Study Notes
Market equilibrium occurs when the quantity demanded equals the quantity supplied, resulting in no excess demand or supply. The equilibrium price is where the demand and supply curves intersect.
- Equilibrium Price — the price at which the quantity demanded equals the quantity supplied. Example: If 500 units of squirrel repellant are demanded and supplied at 5.
- Market Disequilibrium — occurs when the quantity demanded does not equal the quantity supplied. Example: At a price of $2.50, supply exceeds demand, leading to a surplus.
- Price Changes — occur due to shifts in demand or supply curves. Example: An increase in demand for electric vehicles can raise their price.
Exam Tips
Key Definitions to Remember
- Equilibrium Price: The price at which demand equals supply.
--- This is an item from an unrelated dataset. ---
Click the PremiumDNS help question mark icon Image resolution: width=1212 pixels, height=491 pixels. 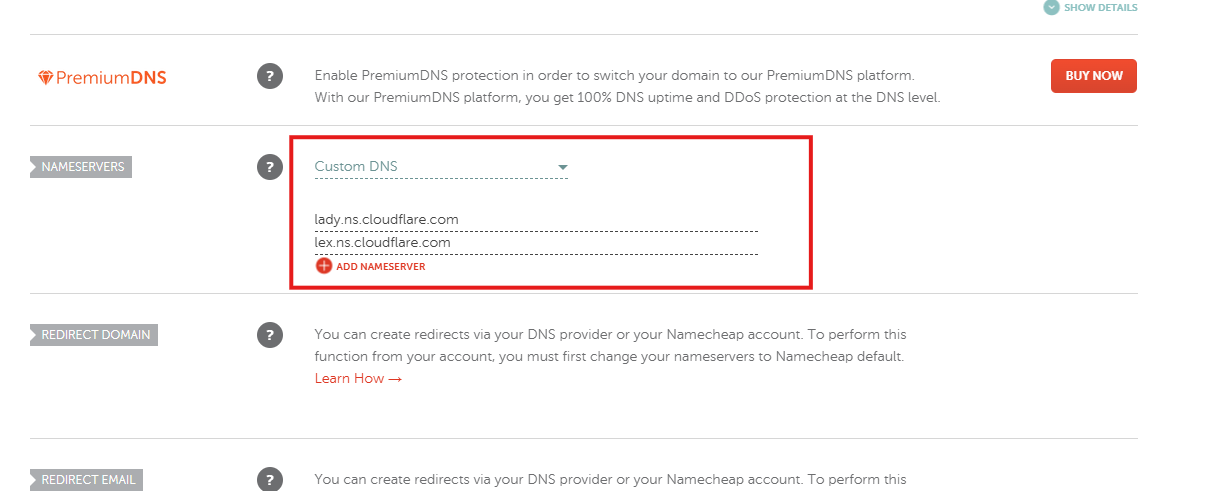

- Market Disequilibrium: When demand does not equal supply, leading to surplus or shortage.
Common Confusions
- Confusing surplus with shortage.
- Misunderstanding the impact of demand and supply shifts on price.
Typical Exam Questions
- What is market equilibrium? Market equilibrium is when the quantity demanded equals the quantity supplied.
- How does bad weather affect supply? Bad weather reduces supply, causing prices to rise.
- What happens when demand increases? An increase in demand typically raises the equilibrium price.
What Examiners Usually Test
- Ability to identify equilibrium on a demand and supply diagram.
- Understanding the causes and consequences of price changes.